Fawkes was caught before he could set off the explosives and was executed the following Jan. 31. But the failure of his so-called Gunpowder Plot began to be celebrated every Nov. 5 as revelers lit bonfires to burn effigies of Guy Fawkes made from old clothes stuffed with rags or straw.

As early as 1806, the English began calling these effigies “guys” for short. Now, “guy” in England is often used to describe anyone who looks strange or dresses oddly. But by the 1850s, people in the United States were using it simply as a synonym for “man” or “fellow” much as the British might say “chap” or “bloke.”

Q. Where is Steve Harris on KMOV, Channel 4? He’s been gone for at least three weeks and they haven’t mentioned him. Please don’t tell me that my morning good humor man has left the station.

— Frank Greathouse, of Granite City

A. Looks like I can put a big smile on your face, too: At 6:25 p.m. June 5, Harris jubilantly posted on his Facebook page, “My much-needed month-long vacation starts now!”

The 15-year KMOV veteran apparently is making the most of it, too. On June 14, Harris along with wife Holly and children Tristan and Noelle set sail on a cruise to Honduras, Belize and Cozumel, returning to New Orleans a week later. Now, the man who earned 12 Emmys and five Edward R. Murrow awards as a photojournalist before finding his new talent in front of the camera, apparently will continue to put feet up until July 6.

Q. When I was in the military serving in Vietnam, all packages sent to us from were protected by real, edible popcorn as packing to protect the contents inside. Later, Styrofoam peanuts were used. Did the term “peanuts” come from the era when real popcorn was used?

— Marvin McMichael, of Columbia

A. Yes, the Dow Chemical Co. made foam packing peanuts available commercially for the first time in 1965. People quickly latched onto the name “peanuts” because those bits of non-biodegradable fluff were roughly the size and shape of an unshelled peanut.

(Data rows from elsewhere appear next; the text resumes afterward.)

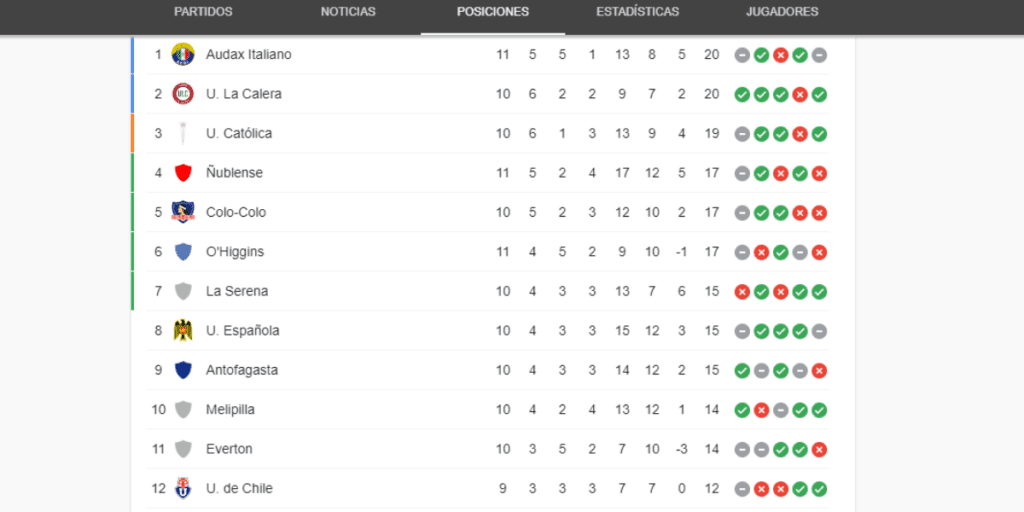Open the Everton team link
The height and width of the screenshot is (512, 1024).
point(229,449)
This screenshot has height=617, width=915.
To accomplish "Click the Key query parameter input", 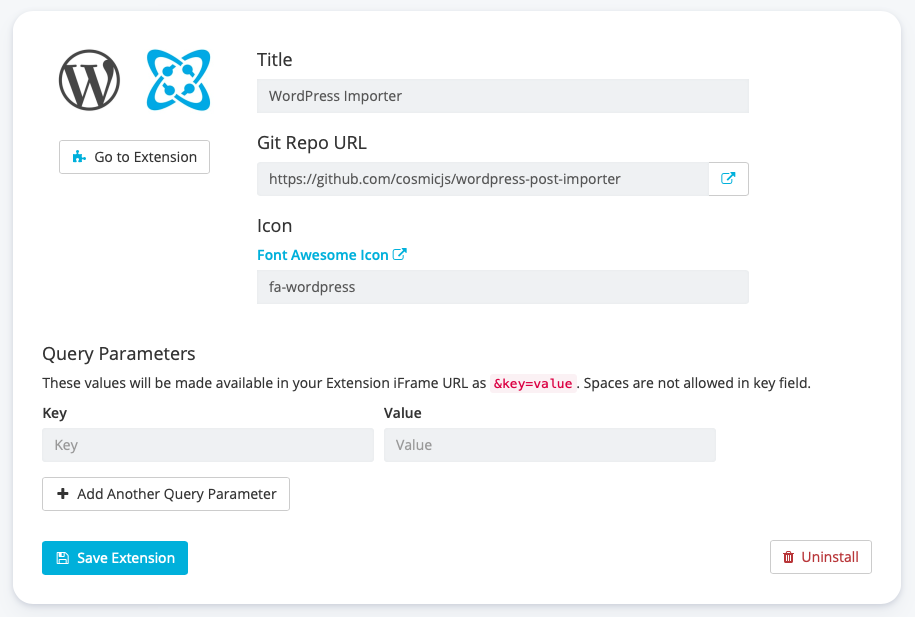I will point(207,445).
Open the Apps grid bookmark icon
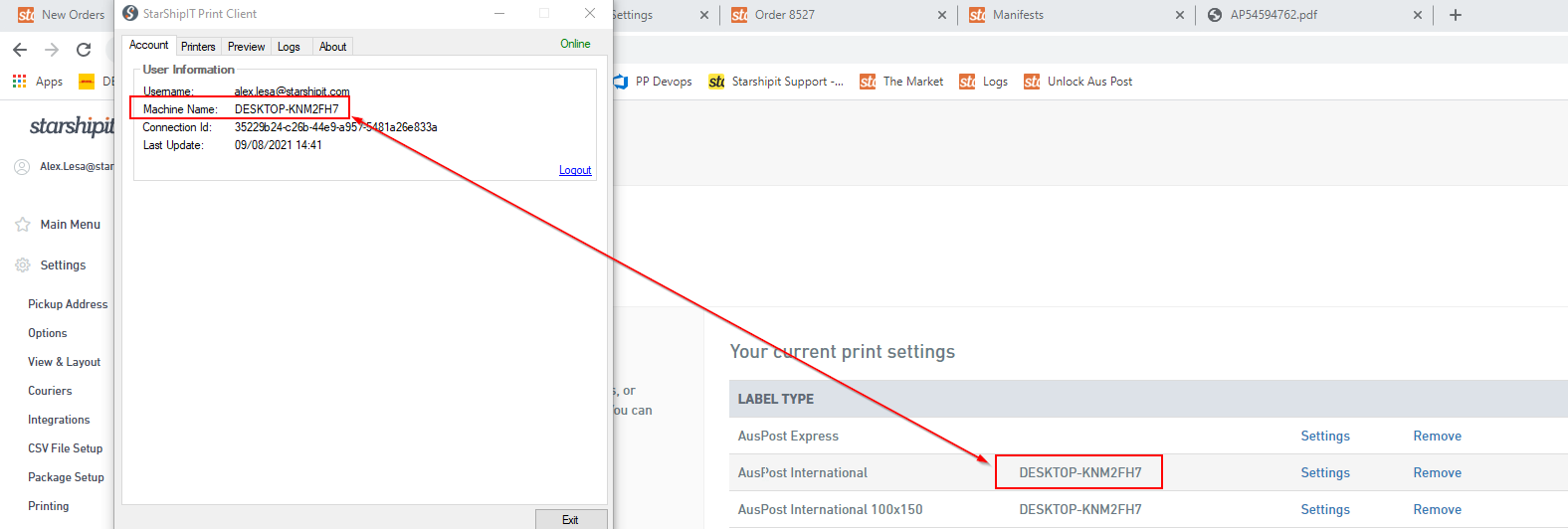The height and width of the screenshot is (529, 1568). (x=20, y=82)
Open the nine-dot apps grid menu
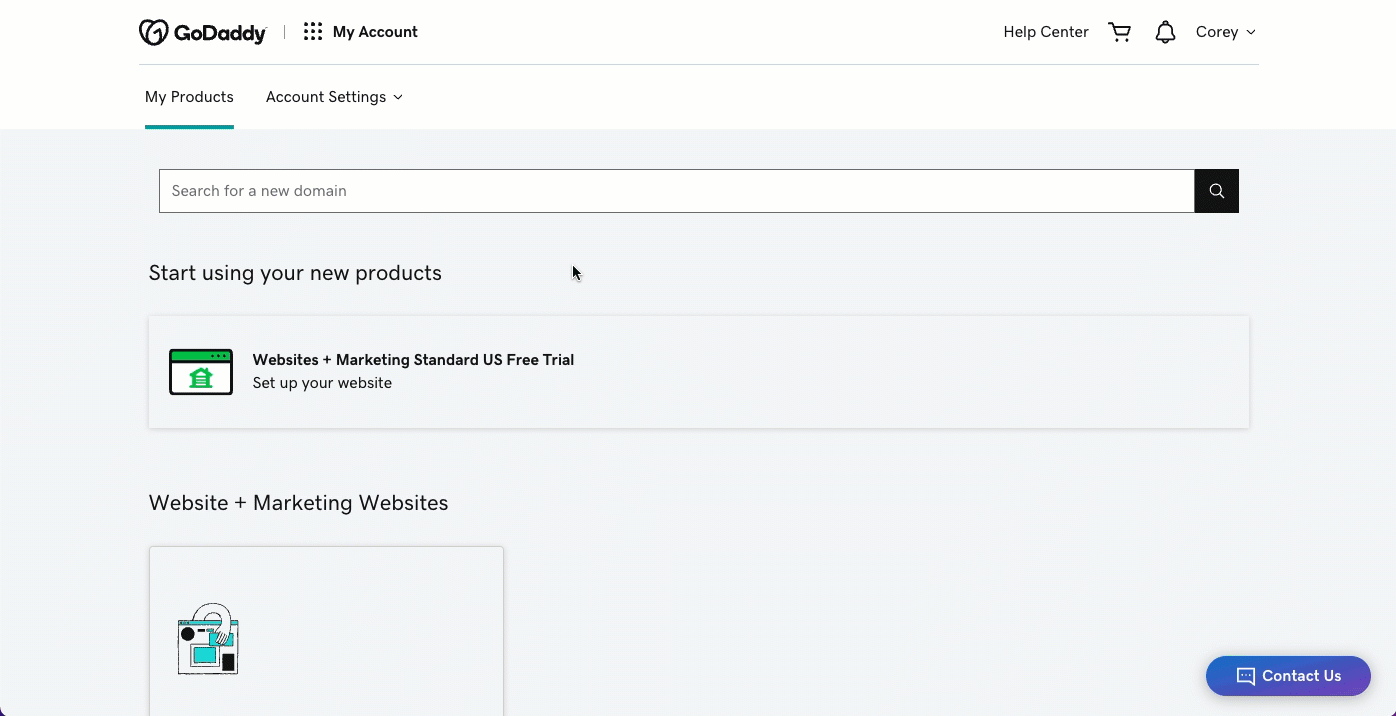 pyautogui.click(x=313, y=32)
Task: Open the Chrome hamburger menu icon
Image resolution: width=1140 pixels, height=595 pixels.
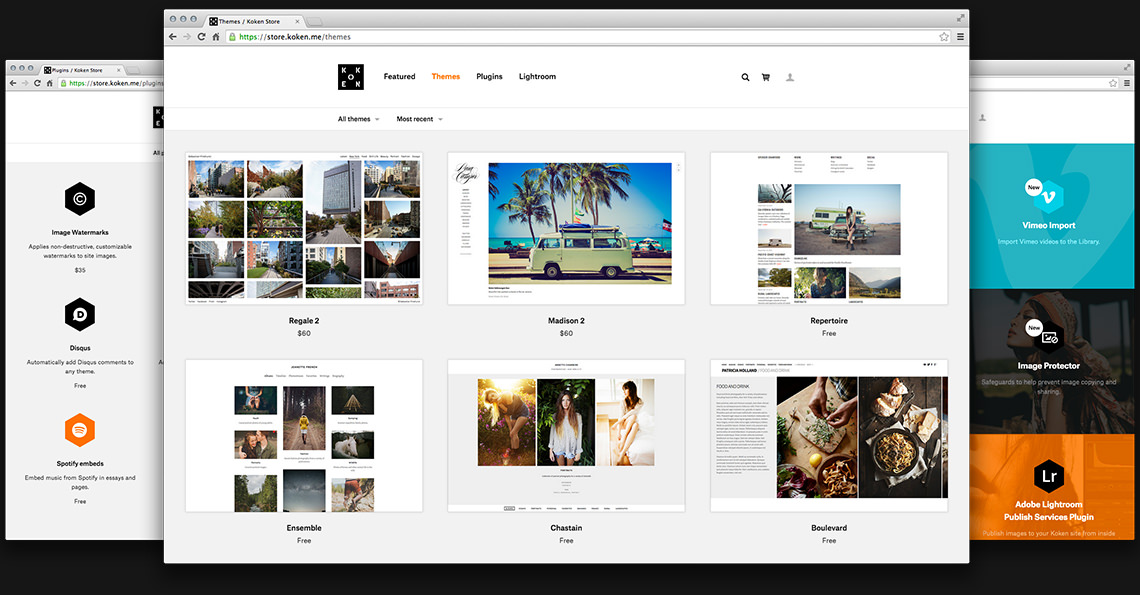Action: pyautogui.click(x=960, y=36)
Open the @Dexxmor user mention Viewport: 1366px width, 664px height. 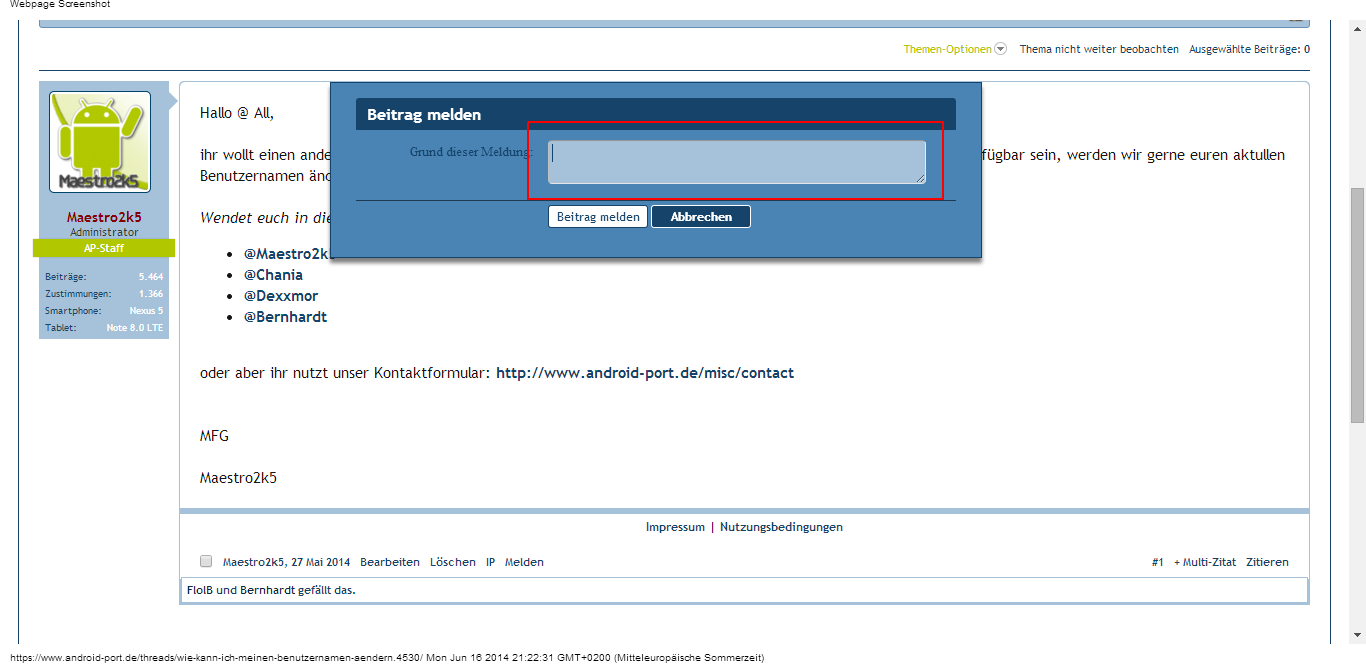281,296
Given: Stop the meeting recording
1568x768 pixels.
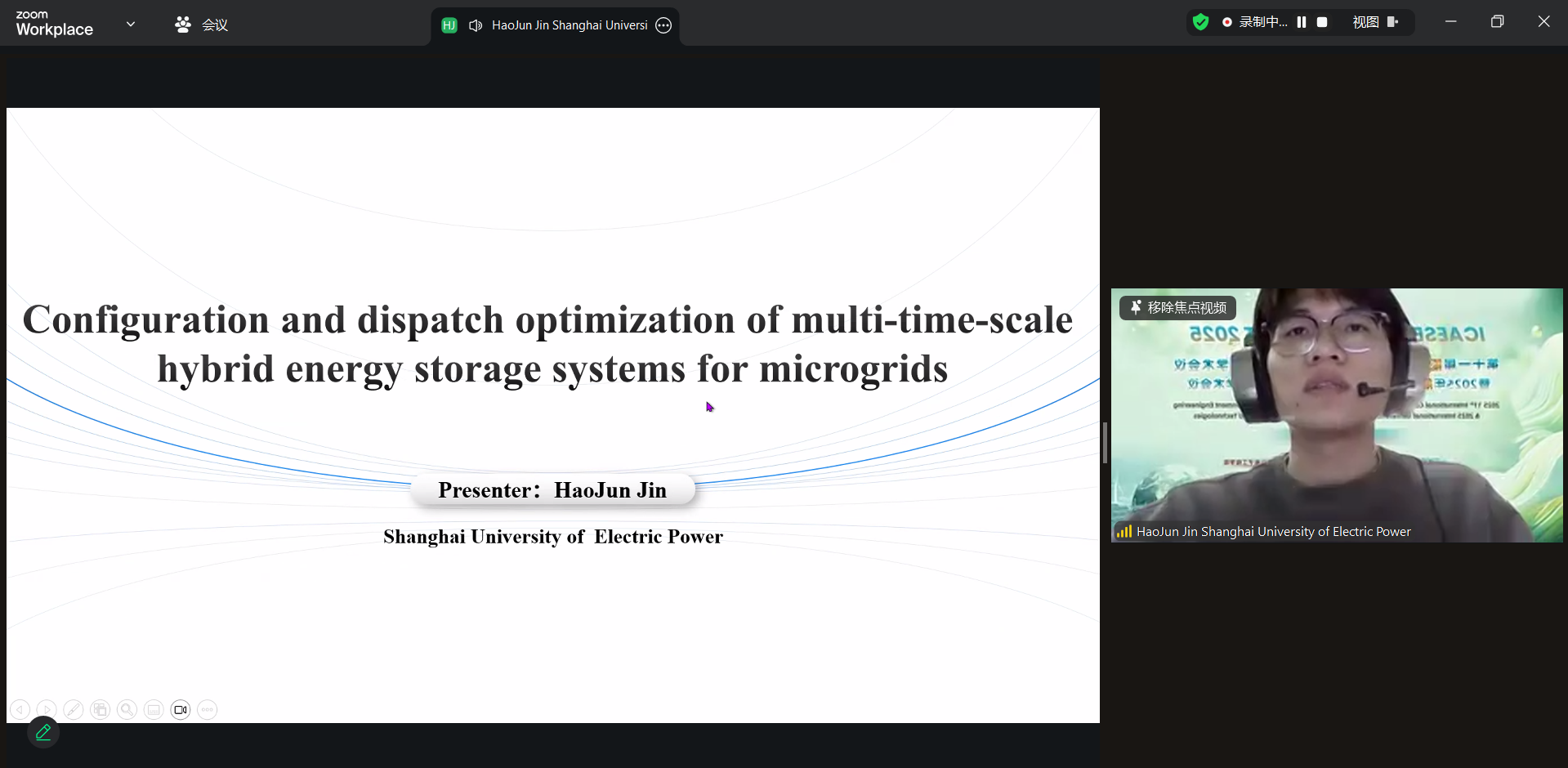Looking at the screenshot, I should click(1322, 22).
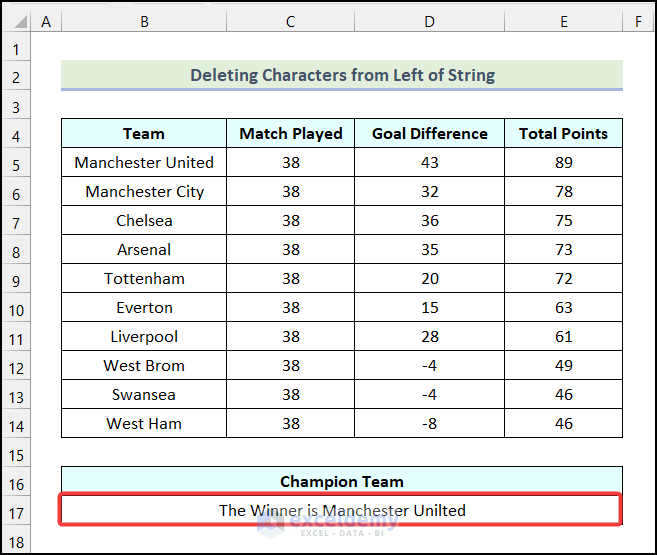
Task: Select West Ham goal difference -8
Action: (x=429, y=423)
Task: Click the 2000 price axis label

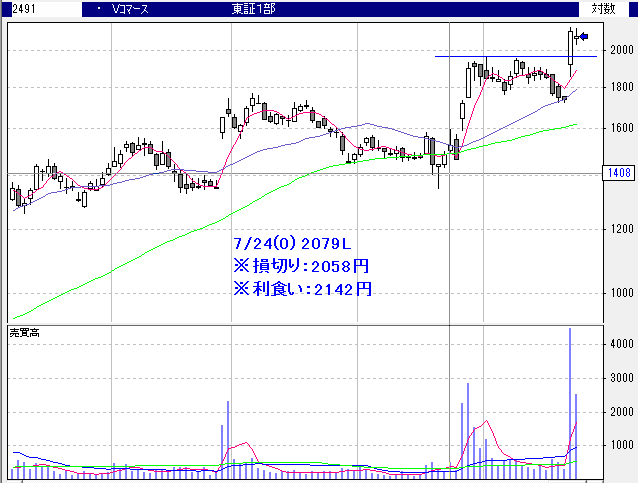Action: point(621,50)
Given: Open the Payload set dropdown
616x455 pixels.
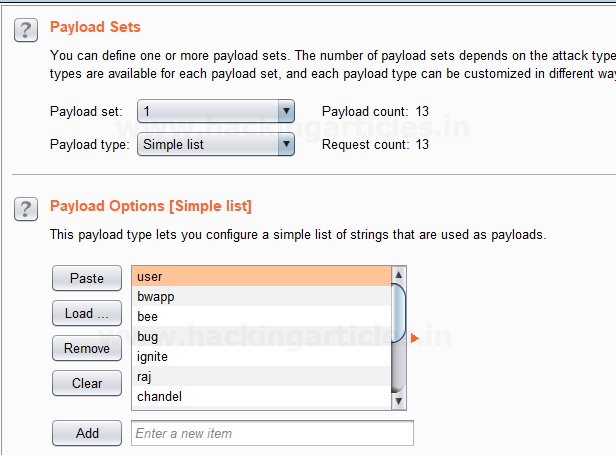Looking at the screenshot, I should [216, 111].
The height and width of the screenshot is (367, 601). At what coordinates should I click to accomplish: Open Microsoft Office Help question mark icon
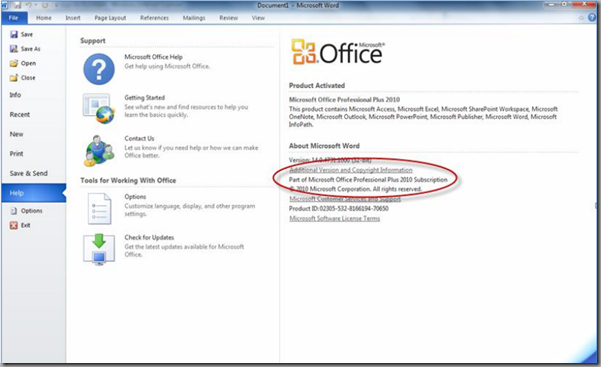coord(99,69)
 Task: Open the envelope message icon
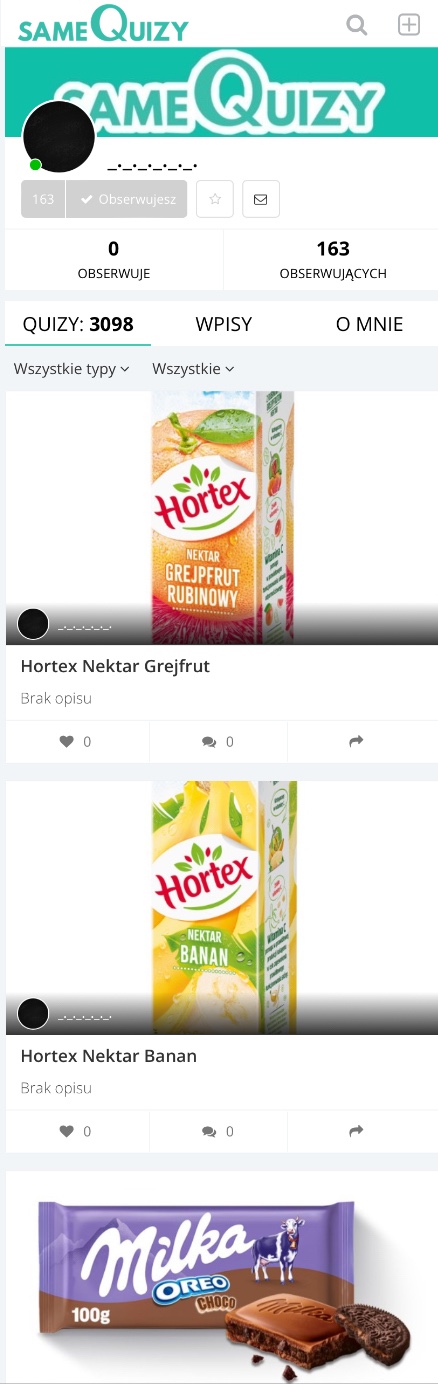click(x=261, y=199)
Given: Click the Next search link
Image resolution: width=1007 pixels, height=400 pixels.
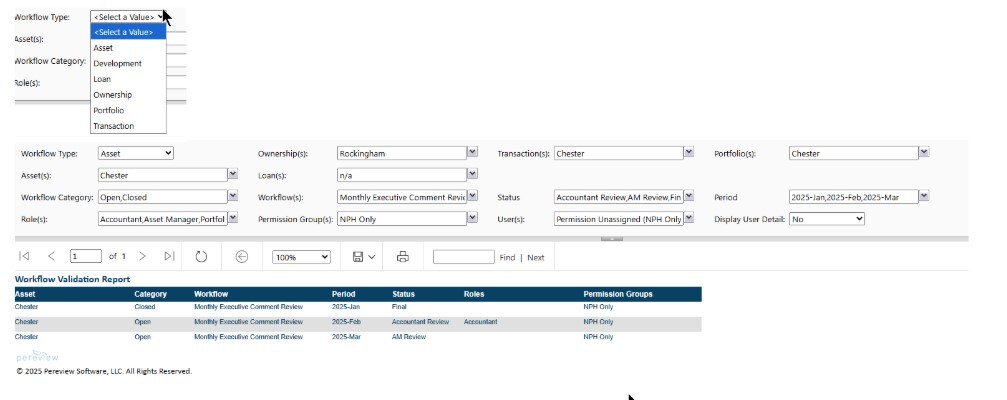Looking at the screenshot, I should click(536, 258).
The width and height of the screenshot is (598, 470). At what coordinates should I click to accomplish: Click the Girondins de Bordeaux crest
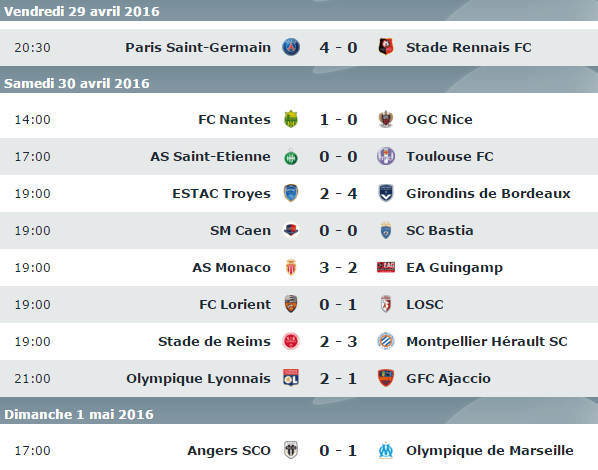pos(386,193)
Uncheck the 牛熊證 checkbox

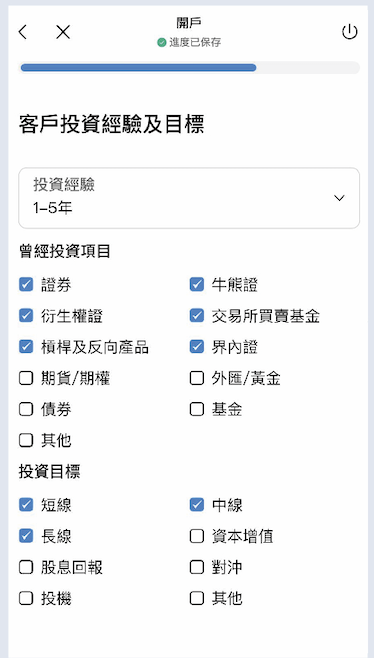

Bonus fact: White foam peanuts are made of 70 percent or more of non-recycled polystyrene; green peanuts are 70 percent or more of recycled polystyrene; and pink peanuts mean an anti-static ingredient has been added so they don’t stick to everything. In the 1990s, a starch-based, biodegradable peanut finally was developed.

Q. I’m in search of a cleaning company that used to work in the Knolls subdivision of O’Fallon. Several years ago they sold the best floor mop I have ever used, but I no longer can find them.

— Carol Stone

A. This is one I’m hoping my readers might be able to help me clean up on. From what I found on the Internet, I’m speculating it might be the American Mops Cleaning Service that was listed at 317 Edna Drive, but its phone number no longer seems to be in service and the city’s Chamber of Commerce had no information. Anybody?

Today’s trivia

If you’re even the least bit interested in science, you’re probably familiar with Einstein’s famous equation E=mc2. But how did “c” come to represent the speed of light?

Answer to Wednesday’s trivia: My questioner on Wednesday wondered why cigarette prices were so high when there “were so many tobacco farmers out there.” He’ll probably be stunned to learn that when production hit its peak in 1954, tobacco was grown on 512,000 farms in the United States. Since then, the number has declined 98 percent to 10,014 farms growing tobacco on 342,932 acres — less than half of 1 percent of all U.S. farm acreage, according to the 2012 Census of Agriculture. Yet despite the massive decline in U.S. smoking, many farmers say the overseas market continues to make tobacco-growing as lucrative as ever.